Has anyone used Splunk to input data from a company called Datasift? It's data from social media sites. My understanding of the way it works is its a web service which requires a key and a set of parameters and the results come back in json format. I'm not really familiar with json. Can someone give me some advice on how to handle this input?
As Michael has mentioned, if you are using Splunk Storm, DataSift provides an out the box "push" destination for delivering you data directly. To set it up, login to datasift.com and then visit http://datasift.com/destination/splunkstorm to configure the endpoint. There are full instructions here.
Once the data is successfully flowing to Splunk Storm, you can then create searches and dashboards. If you pipe to spath, you can then view all of the JSON indexes to analyse the data. For example, to see a list of the top klout topics you could use:
* | spath | top data.klout.topics{}
We're going to make a really cool modular input (hopefully with the query builder build in to it)-- how cool would that be 🙂
In the mean time we do have some streaming HTTP stuff that will connect via an API that should work.
Also, if you're using Splunk Storm, there is already a Data Destination that Nick (Halstead) and the boys at DataSift have built.
But ya know.. if you have linux, you can just use "curl", write it to a file and Splunk the live file in the mean time. Need help?
Thanks Michael, any ETA on the modular input? In the meantime i'll go the curl route, I can probably handle that.
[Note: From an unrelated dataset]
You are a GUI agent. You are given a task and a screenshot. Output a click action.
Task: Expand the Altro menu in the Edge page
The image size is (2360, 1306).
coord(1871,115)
Hi - I run sales for DataSift in Europe and whilst I can't help directly, I know someone who can! One of my colleagues did some work on exactly this prior to Christmas.
He's on holiday right now, but I'll link him into this discussion and hopefully he can provide some guidance.
Hi Toby, thanks for the response. Look forward to hearing back about it. I've made some headway on using the datasift python class but haven't quite been able to get it into splunk yet.
Thanks!
Some more info. Datasift has a python class at github. http://datasift.github.com/datasift-python/. Would be super cool to see a modular input created for this. I would do it myself but don't quite have the python skills.
Hi Micheal, I'm looking for help on getting the data in from datasift.
Do you already have the data in Splunk, or are you needing help getting data (in realtime) from DataSift. We do have some answers depending on your scenario.